ニジェール川におけるカバ狩りは,イブン・バトゥータによる14世紀の旅行記にも記された歴史をもつ活動である。公には,フランス植民地期以降,野生動物の保護の観点から禁止されている。ソルコは,かつてこの狩りに専門的に従事してきたとされる人びとである。現在では細々と漁業を営むにすぎず,農業のみに従事する者も少なくない。
2006年,地元住民の死亡事故をきっかけに集団的なカバ狩りが組織された。狩りには首都から派遣された治水林野庁のハンターが多数参加したが,最終的に獲物を仕留めたのは彼らの銃ではなく,地元のソルコの銛だった。銛は,名前と意思と人格を持ち,ソルコの呼びかけに応じて標的を貫く呪物だった。ソルコは漁師から呪術師へと変身したのである。

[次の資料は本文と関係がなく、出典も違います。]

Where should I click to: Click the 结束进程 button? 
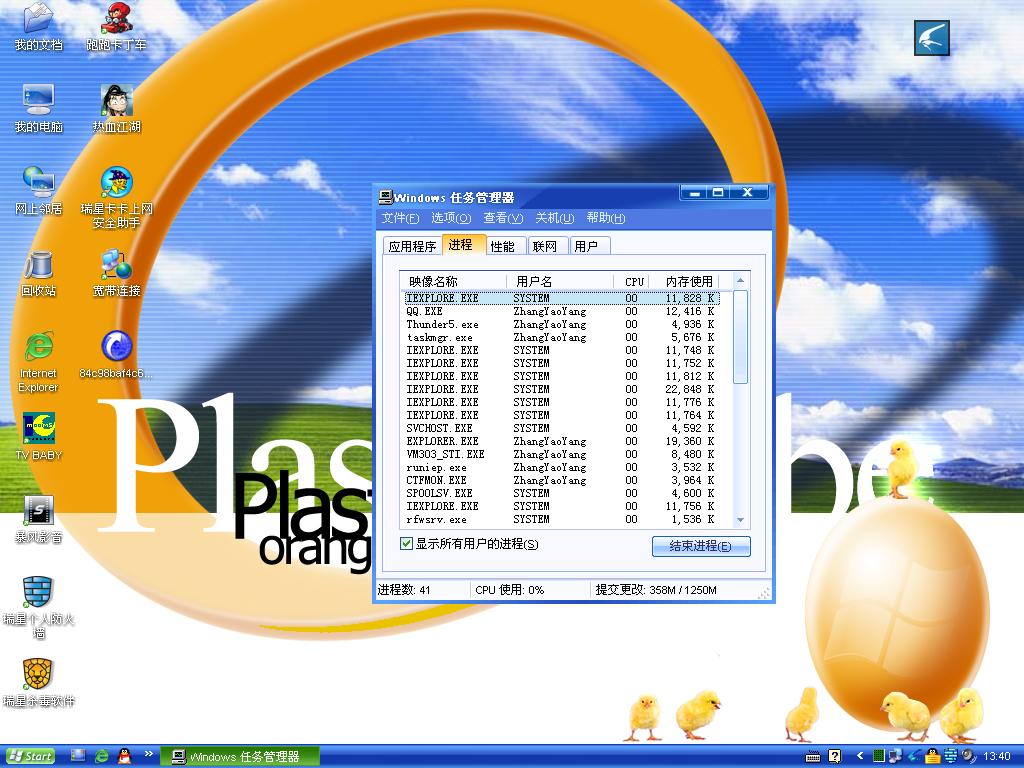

ニジェール川のカバとは単なる野生動物ではなく,川という御しがたい自然を体現する力である。ソルコの変身はこの力を「畏れる」人びとの呼びかけに応じて生じ,銛はそのソルコの呼びかけに応じて呪物と化す。本稿では,カバ狩りが人と動物の直接的な命の奪いあいではなく複数の意思や力に媒介されている点に着目し,畏れという情動によって動物-人間関係の複数化・間接化が促されることを指摘する。